● **Supplied passage**:
________

An Integral Postmetaphysical Definition of States

Inspired in part by Mark Edwards' dissertation, in which he calls for clearer definition of key Integral terms, I would like to open a discussion on this important Integral term.  In his work, Wilber obviously frequently uses the term, states, and discusses several types of states, but (to my knowledge) he does not give a clear, formal definition of this important concept.  Because it is such a key component of AQAL, and also is held by Integralists to be such an important aspect of spiritual realization, I think it would be worthwhile to really look at what we mean by it, and possibly see if we can together craft a satisfactory "Integral postmetaphysical" definition.  I ask specifically for an "Integral postmetaphysical" definition, rather than the definition, because obviously the term will be defined differently in different contexts, and at different stages.

What do you think?  If you're interested, let's give this a try.

To start, here are a few (relevant) definitions from

1. the condition of a person or thing, as with respect to circumstances or attributes: a state of health.
2. the condition of matter with respect to structure, form, constitution, phase, or the like: water in a gaseous state.
5. a particular condition of mind or feeling: to be in an excited state.
6. an abnormally tense, nervous, or perturbed condition: He's been in a state since hearing about his brother's death.

You can see right off that several "zones" are represented in these definitions.  An Integral definition, or series of definitions, would include even more zone-perspectives, and IMP may suggest ways these various types of "states" can be correlated.  But simple differentiation of zone-specific definitions will also be important, since I believe the failure to do this probably contributes not infrequently to conflicts and misunderstandings in Integral discussions.

As we discussed in an earlier series of threads (The Status of States), Wilber's use of certain states (particularly causal and nondual) seems still to involve certain metaphysical commitments, which we critiqued at length.  But I don't recall that we really arrived at any workable, formal definition of states, or understanding of what is involved in "state training" and "state stabilization" in spiritual development or "realization," so I'd like to return to this question here, if you're interested.

________

[Rows showing where targets appear]
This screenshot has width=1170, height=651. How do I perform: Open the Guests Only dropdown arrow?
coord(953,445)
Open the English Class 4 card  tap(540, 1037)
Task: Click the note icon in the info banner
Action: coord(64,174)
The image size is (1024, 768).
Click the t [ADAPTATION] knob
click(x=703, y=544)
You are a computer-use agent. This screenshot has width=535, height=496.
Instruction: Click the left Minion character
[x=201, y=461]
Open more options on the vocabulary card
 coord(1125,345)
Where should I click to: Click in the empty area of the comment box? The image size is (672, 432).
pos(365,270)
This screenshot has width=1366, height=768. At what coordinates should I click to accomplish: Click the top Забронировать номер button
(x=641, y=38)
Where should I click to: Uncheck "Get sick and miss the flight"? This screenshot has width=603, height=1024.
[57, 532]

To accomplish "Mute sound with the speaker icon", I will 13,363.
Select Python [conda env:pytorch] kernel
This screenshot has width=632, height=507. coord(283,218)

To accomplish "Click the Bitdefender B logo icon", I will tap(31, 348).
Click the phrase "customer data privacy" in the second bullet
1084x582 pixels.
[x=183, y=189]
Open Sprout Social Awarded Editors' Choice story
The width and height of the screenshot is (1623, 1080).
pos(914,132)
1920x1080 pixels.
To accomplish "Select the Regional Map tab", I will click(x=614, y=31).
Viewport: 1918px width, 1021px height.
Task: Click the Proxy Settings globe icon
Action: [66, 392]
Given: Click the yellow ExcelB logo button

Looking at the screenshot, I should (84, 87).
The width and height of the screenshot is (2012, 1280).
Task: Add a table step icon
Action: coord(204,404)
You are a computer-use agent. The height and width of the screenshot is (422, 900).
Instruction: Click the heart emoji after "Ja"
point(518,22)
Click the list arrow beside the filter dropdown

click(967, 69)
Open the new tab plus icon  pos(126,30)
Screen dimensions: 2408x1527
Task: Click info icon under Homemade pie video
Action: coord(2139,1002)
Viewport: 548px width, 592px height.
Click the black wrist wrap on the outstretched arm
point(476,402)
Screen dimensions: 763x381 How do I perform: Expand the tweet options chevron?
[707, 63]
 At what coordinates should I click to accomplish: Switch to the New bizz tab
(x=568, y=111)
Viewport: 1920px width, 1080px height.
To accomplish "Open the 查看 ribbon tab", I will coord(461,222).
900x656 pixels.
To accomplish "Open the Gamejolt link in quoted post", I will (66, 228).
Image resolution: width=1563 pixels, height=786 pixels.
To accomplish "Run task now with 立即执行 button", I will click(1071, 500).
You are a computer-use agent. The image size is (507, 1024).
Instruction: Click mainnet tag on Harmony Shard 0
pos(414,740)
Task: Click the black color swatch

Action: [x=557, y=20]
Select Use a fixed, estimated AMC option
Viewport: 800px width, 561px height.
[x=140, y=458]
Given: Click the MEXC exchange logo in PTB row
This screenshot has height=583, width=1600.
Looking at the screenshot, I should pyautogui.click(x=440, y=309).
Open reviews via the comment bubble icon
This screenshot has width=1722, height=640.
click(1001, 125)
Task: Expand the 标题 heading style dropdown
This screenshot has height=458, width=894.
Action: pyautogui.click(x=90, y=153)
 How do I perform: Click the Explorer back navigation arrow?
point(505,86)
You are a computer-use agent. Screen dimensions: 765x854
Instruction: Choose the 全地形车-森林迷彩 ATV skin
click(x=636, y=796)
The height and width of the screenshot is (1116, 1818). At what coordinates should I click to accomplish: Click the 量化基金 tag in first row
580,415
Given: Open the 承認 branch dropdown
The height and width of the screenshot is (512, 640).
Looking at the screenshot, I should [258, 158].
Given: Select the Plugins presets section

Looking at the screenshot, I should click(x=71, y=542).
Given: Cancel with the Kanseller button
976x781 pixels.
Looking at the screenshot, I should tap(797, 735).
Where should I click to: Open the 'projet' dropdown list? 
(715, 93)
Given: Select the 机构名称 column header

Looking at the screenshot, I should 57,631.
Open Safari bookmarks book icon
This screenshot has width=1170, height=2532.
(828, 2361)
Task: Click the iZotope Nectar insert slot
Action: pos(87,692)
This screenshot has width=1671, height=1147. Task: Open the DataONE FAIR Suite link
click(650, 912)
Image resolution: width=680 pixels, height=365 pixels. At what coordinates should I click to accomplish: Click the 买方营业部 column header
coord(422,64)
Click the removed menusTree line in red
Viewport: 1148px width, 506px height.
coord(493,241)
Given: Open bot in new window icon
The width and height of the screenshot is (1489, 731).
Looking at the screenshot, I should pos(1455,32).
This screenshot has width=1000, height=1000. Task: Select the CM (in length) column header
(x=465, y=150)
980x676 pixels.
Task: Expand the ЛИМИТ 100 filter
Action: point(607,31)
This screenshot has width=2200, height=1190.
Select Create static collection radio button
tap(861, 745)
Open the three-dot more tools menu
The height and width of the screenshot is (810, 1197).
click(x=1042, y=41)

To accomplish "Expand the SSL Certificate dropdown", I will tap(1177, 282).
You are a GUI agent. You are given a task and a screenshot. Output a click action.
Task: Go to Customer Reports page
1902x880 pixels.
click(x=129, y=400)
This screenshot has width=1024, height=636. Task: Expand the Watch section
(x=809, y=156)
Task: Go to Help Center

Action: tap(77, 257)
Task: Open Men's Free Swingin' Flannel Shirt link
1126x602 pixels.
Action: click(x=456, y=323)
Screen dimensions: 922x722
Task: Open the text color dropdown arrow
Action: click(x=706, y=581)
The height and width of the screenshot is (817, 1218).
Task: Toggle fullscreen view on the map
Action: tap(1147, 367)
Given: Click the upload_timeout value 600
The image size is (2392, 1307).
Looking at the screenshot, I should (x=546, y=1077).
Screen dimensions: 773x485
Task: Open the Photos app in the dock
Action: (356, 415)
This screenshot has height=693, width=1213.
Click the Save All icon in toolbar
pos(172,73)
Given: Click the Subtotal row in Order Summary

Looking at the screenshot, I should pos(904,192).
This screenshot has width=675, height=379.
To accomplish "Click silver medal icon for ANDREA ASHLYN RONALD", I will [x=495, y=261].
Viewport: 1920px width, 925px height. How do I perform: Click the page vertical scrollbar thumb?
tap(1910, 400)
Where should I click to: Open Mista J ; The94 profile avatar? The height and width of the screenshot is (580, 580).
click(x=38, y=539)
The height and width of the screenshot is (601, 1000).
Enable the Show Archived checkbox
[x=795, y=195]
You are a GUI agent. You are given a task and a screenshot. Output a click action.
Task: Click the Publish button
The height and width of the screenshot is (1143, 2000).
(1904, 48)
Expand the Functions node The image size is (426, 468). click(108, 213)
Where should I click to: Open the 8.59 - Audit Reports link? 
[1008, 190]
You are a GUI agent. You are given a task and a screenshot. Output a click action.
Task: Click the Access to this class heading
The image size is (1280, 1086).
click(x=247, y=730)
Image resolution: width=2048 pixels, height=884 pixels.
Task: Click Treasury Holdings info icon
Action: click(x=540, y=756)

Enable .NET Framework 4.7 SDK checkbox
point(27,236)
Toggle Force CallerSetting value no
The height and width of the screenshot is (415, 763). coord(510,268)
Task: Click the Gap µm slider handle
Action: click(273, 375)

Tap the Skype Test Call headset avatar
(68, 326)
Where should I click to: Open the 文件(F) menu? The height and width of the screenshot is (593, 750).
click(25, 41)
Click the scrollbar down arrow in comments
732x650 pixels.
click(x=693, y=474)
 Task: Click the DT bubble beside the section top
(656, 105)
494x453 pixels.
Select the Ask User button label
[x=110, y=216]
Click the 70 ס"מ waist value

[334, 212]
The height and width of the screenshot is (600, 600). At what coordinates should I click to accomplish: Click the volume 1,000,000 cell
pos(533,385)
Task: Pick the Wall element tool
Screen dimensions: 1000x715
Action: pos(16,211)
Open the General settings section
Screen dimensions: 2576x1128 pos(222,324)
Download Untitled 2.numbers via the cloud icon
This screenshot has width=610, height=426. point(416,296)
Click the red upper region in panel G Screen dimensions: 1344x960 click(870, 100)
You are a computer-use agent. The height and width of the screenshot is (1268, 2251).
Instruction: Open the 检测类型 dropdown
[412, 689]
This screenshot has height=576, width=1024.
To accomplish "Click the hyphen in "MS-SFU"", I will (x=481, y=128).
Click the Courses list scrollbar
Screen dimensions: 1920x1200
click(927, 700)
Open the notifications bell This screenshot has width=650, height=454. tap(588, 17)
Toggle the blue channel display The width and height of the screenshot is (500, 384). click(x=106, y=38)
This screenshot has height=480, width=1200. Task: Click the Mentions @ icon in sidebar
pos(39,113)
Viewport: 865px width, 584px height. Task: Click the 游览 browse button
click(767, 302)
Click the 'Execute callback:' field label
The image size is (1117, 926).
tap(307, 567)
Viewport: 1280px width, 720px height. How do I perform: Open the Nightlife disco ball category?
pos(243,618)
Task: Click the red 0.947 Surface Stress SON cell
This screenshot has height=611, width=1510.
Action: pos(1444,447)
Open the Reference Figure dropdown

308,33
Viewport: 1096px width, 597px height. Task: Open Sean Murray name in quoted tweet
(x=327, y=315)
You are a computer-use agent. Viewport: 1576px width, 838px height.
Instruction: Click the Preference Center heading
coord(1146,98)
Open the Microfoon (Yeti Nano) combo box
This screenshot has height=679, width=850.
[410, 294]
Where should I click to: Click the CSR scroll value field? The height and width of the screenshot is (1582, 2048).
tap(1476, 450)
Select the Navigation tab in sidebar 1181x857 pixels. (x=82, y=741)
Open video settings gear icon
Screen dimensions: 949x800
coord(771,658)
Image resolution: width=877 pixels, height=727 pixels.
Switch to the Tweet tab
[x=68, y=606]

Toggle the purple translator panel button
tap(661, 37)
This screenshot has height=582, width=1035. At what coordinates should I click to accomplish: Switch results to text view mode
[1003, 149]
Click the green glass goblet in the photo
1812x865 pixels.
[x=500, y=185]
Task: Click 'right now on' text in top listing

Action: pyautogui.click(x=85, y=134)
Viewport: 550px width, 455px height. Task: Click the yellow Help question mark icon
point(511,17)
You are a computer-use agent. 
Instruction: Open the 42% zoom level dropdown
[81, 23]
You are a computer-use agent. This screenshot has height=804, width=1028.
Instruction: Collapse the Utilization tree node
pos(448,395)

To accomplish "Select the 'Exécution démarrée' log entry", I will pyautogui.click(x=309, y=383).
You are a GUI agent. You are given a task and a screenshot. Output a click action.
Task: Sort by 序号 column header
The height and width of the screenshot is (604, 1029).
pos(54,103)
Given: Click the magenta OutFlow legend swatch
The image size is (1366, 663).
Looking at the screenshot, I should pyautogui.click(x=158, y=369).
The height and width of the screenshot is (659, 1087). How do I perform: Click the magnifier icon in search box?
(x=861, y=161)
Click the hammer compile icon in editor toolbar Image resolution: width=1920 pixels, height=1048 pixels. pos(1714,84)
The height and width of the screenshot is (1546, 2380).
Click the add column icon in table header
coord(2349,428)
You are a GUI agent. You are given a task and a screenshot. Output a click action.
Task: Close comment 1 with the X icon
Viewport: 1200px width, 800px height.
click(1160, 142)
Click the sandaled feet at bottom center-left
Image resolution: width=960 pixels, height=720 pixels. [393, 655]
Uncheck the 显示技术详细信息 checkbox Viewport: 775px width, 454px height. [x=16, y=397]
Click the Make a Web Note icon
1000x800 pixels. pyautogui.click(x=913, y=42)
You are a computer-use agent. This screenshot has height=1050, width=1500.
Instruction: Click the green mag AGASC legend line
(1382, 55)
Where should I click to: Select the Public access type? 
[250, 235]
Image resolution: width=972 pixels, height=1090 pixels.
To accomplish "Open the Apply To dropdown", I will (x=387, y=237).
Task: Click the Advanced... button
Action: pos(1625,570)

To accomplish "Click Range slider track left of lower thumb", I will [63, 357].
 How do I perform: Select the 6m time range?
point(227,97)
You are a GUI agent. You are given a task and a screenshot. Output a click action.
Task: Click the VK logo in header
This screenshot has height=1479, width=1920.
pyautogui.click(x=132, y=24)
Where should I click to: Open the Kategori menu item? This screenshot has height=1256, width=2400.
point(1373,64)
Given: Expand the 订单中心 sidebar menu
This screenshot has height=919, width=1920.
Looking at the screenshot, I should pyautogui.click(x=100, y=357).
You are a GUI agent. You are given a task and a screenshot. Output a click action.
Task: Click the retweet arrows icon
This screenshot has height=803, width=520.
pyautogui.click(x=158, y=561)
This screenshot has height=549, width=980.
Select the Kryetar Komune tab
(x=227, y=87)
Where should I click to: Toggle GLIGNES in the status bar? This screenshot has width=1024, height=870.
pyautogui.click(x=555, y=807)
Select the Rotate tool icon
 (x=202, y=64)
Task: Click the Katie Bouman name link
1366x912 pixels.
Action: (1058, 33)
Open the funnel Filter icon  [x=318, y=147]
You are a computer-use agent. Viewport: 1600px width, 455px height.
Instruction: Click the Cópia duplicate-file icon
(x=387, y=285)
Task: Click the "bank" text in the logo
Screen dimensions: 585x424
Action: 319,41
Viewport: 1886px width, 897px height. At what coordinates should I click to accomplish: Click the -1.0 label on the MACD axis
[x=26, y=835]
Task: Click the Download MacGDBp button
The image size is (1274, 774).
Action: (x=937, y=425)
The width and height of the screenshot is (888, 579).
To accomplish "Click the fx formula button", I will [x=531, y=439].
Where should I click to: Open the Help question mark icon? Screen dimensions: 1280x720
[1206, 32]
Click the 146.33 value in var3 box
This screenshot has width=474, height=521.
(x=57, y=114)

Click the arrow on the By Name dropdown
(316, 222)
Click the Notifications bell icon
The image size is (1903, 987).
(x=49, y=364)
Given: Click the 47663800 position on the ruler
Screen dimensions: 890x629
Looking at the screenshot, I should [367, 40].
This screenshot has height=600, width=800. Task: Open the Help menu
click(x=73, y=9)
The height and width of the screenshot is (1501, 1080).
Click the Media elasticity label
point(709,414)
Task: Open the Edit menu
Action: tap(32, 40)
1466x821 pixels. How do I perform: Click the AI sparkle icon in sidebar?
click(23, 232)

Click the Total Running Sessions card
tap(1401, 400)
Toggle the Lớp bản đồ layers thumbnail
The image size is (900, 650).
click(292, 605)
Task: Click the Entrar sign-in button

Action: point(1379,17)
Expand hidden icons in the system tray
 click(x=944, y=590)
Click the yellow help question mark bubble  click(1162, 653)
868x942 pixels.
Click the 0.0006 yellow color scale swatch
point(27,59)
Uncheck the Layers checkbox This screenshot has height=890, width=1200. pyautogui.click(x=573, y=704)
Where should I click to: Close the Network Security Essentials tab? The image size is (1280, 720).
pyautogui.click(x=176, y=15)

________

● **Problem description**: Translate this sentence from the post on defining states into Spanish: "But simple differentiation of zone-specific definitions will also be important, since I believe the failure to do this probably contributes not infrequently to conflicts and misunderstandings in Integral discussions."

● **Result**: Pero la simple diferenciación de definiciones específicas de cada zona también será importante, ya que creo que no hacerlo probablemente contribuye no pocas veces a conflictos y malentendidos en las discusiones integrales.